Jurnal E-Komtek
Vol 8 No 2 (2024)

Pendekatan Analisis Klaster untuk Meningkatkan Manajemen Inventaris dan Rekomendasi Produk di Industri Tanaman Hias

Faturohman, Muhammad Iqbal (Unknown)
Naziha, Thalia (Unknown)



Article Info

Publish Date
06 Jan 2025

Abstract

The ornamental plant industry has grown significantly as consumers seek to enhance living spaces with diverse plant species. This study aims to optimize inventory management and marketing strategies by applying K-Means clustering to categorize plants based on price, pot size, light requirements, care levels, and popularity. The method used is K-Means clustering, which groups plants into three clusters based on key characteristics.

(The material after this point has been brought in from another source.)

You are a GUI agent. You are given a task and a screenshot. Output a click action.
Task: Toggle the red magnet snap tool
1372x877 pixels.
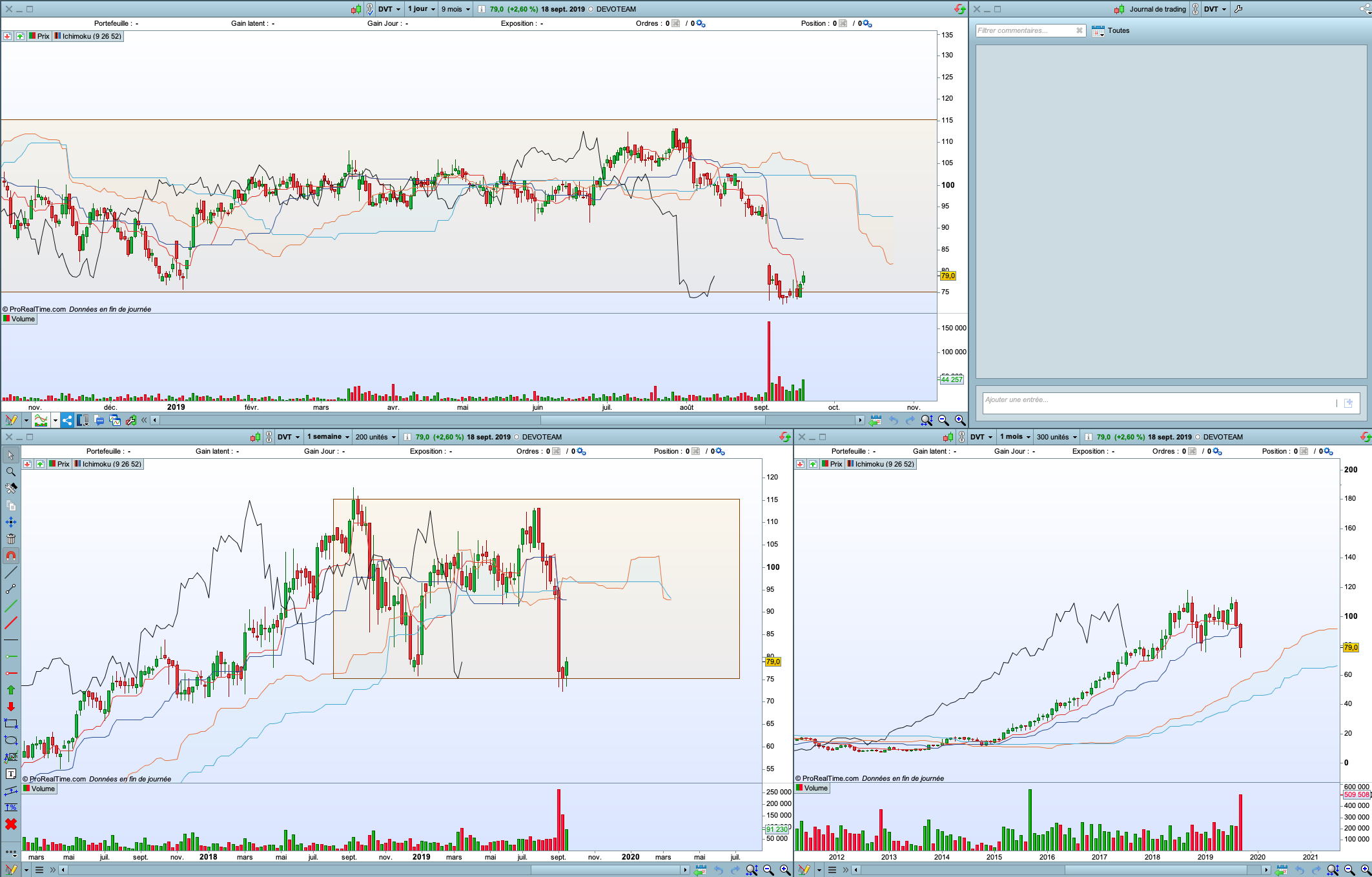[10, 556]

By analyzing these attributes, K-Means clustering identifies patterns and similarities among different plant species, allowing businesses to understand consumer preferences and inventory management better. The results identified three main clusters: Cluster 1 (moderate care, light, popularity) plants like Aglaonema require balanced stock and targeted promotion for medium-light environments. Cluster 2 (low care, light, popularity) plants such as Aglaonema Chiangmai need high stock levels and budget-friendly marketing. Cluster 3 (high care, light, popularity) plants like Alocasia demand elevated stock, premium quality, and care-focused promotion.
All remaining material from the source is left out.